AndrewPlayer3 commented 1 year ago

@cmarshak, @asjohnston-asf After running some test jobs in one of our instances using the topsapp test image, I was not able to reproduce this error.

asjohnston-asf commented 1 year ago

I've been able to confirm this is due to the job running out of disk space. Jobs in the hyp3-tibet-jpl deployment are limited to 100 GB or 118 GB of disk space.

We weren't able to reproduce the issue in an ASF environment because we use a different EC2 instance type that gives jobs 237 GB of disk space.

We attempt every job up to three times. The initial attempt fails after running out of disk in ~2 hours. The subsequent two attempts fail immediately with the Matplotlib error because the disk is already full when they start; the retry attempt is starting faster than the docker engine can release the disk from the first attempt. The HyP3 API only reports the log and processing time from the final attempt, which obscured the underlying failure in the first attempt.

I'll forward a log file later today so JPL can review where in the workflow the job is hitting its disk limit.

I recommend reviewing the workflow to reduce it's overall disk space requirement. Investigating whether there's an opportunity to delete intermediate files after they've been used would be a good first step.

We can also provision more disk space for each job if necessary, but that will make the workflow more expensive. I can provide more detail on the tradeoffs if that's an option you'd like to explore.

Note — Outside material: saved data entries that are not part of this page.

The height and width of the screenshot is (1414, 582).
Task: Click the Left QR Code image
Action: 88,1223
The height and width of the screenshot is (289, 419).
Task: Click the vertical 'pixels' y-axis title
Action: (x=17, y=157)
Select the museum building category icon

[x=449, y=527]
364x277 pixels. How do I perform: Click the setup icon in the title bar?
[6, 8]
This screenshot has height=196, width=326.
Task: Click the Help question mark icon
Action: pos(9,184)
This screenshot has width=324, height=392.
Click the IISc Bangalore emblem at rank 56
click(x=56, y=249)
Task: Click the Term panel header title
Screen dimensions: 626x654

cmarshak commented 1 year ago

Thank you so much @asjohnston-asf and @AndrewPlayer3.

I don't think it's a good idea to reduce disk space. One of ISCE2's weakness is the intermediate io and managing this is really a big ask.

If we have been doing the expanded disk space for access, let's do it for Tibet.

Questions:

  1. How did you get the 1st job’s log via AWS? Or did retrieving the log require resubmitting the job and carefully monitoring?
  2. Can you control (or inspect) the disk availability of instances via Hyp3 yml files? If so, can you please link?

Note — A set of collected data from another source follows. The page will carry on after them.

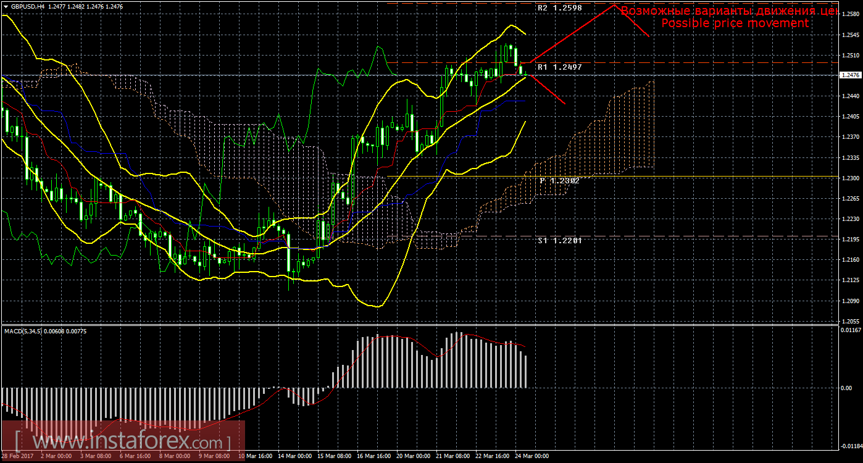Click the 1.2055 price axis label
The height and width of the screenshot is (463, 863).
click(851, 322)
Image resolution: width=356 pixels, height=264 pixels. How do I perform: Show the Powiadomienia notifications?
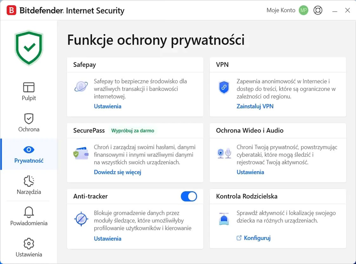[x=29, y=216]
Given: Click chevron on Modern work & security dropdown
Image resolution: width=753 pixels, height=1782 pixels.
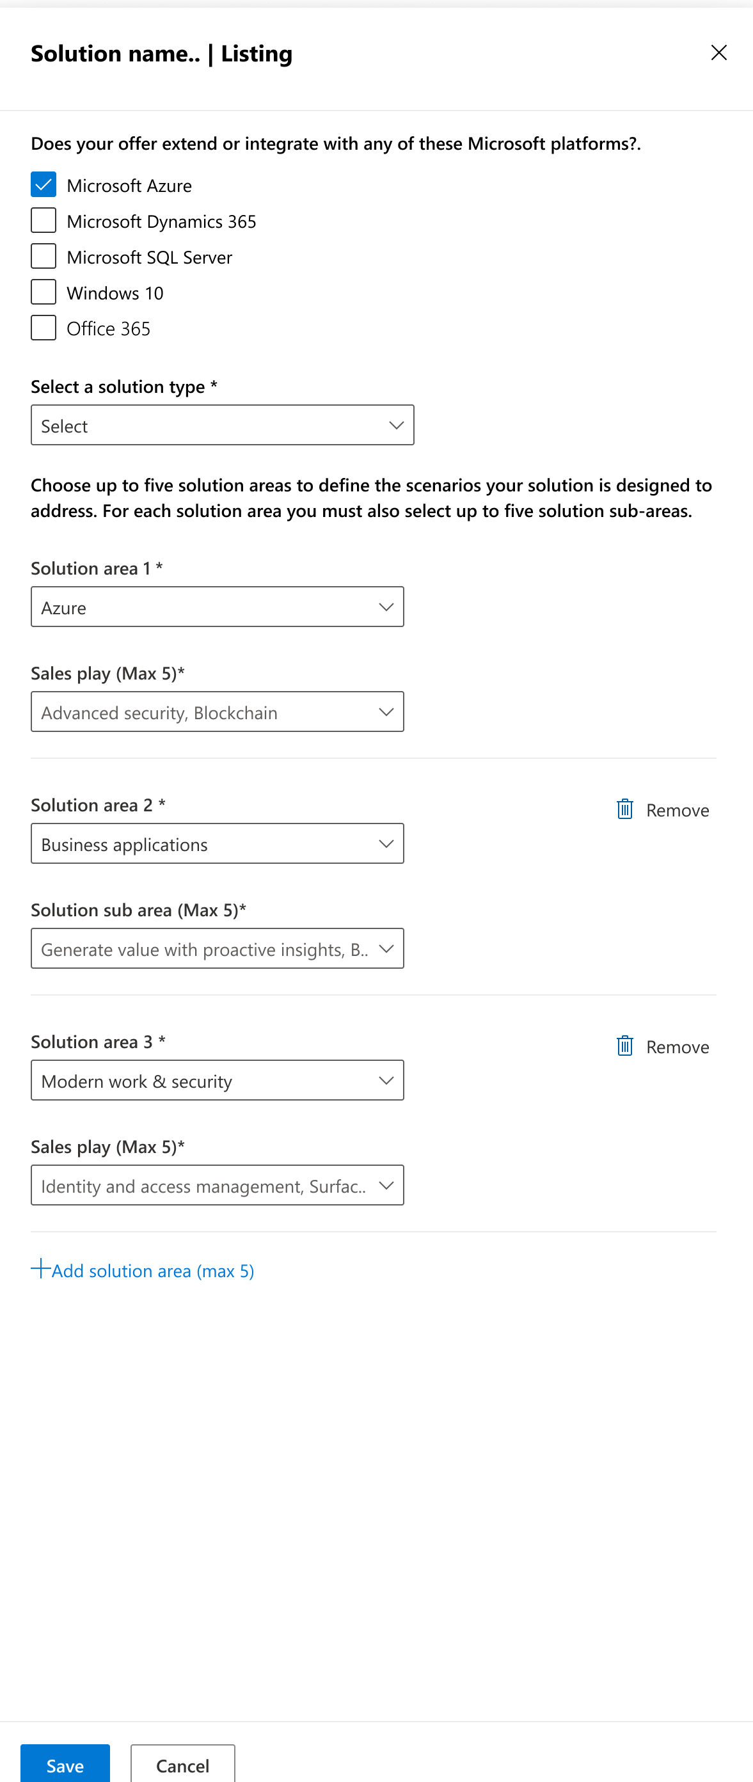Looking at the screenshot, I should coord(386,1080).
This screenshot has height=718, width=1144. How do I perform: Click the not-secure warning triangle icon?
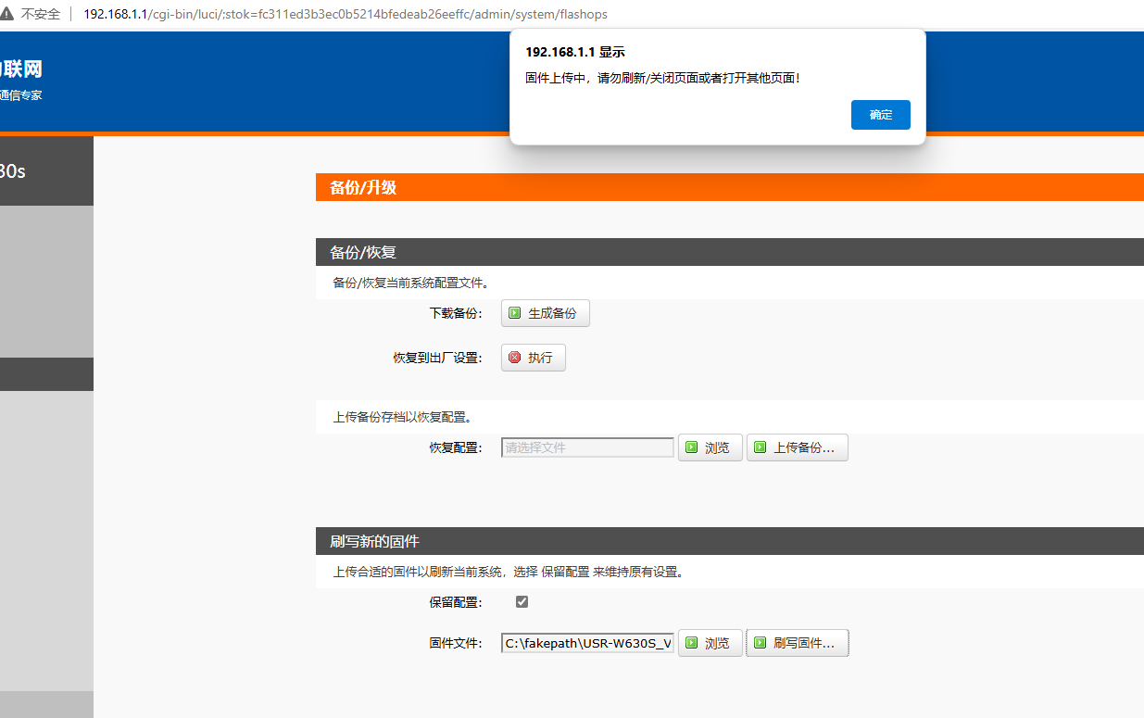(7, 15)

Part of my confusion was my inability to answer these questions. Super appreciate your help!

asjohnston-asf commented 1 year ago
  1. Individual attempts are logged to AWS Cloudwatch. I typically look up the job by ID in the Step Functions console, then click the link to the underlying AWS Batch job from the list of Events. The details of the Batch job will include a list of attempts, each with a link to an AWS Cloudwatch log stream.

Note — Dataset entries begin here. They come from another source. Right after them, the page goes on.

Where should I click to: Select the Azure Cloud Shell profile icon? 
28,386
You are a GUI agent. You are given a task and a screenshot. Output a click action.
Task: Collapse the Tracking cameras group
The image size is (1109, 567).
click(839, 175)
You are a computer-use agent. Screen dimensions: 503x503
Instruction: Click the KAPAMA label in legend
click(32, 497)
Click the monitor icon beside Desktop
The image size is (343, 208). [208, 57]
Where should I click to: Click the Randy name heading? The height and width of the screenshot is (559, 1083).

    1. AWS Batch only keeps job history for about a week, so the logs get tougher to track down after that
  2. Disk availability is based on the EC2 instance types used by a particular deployment. The three GUNW deployments use a combination of c6id.xlarge and c5d.xlarge instance types, which come with 118 GB and 100 GB of disk space, respectively.

    1. https://github.com/ASFHyP3/hyp3/blob/develop/.github/workflows/deploy-enterprise.yml#L35
    2. https://aws.amazon.com/ec2/instance-types/ -> Compute Optimized -> C6i/C5 tabs
cmarshak commented 1 year ago

Two more follow up questions:

  1. Can we confirm that the failed jobs are going to the c5d.xlarge? I am not sure how to inspect that.
  2. How did you determine the instance storage available?

The link you shared only says EBS-only for disk space.

cmarshak commented 1 year ago

If that is indeed the case (and we don't need more storage) I created this PR: https://github.com/ASFHyP3/hyp3/pull/1752

Otherwise, we should find instance with more storage because it's not worth the development to manage disk space for this workflow.

cmarshak commented 1 year ago

Also, thank you for the clarification - I see the "Job Attempts" tab under the batch with different log streams for each batch. Super helpful.

cmarshak commented 1 year ago

I can confirm that resubmitting jobs that failed on tibet successfully ran to completion using the ACCESS account (with a few transient exceptions). This means the 18 GB that Andrew cited above would likely fix the issue being reported here.

cmarshak commented 1 year ago

This was resolved using instances with more disk space.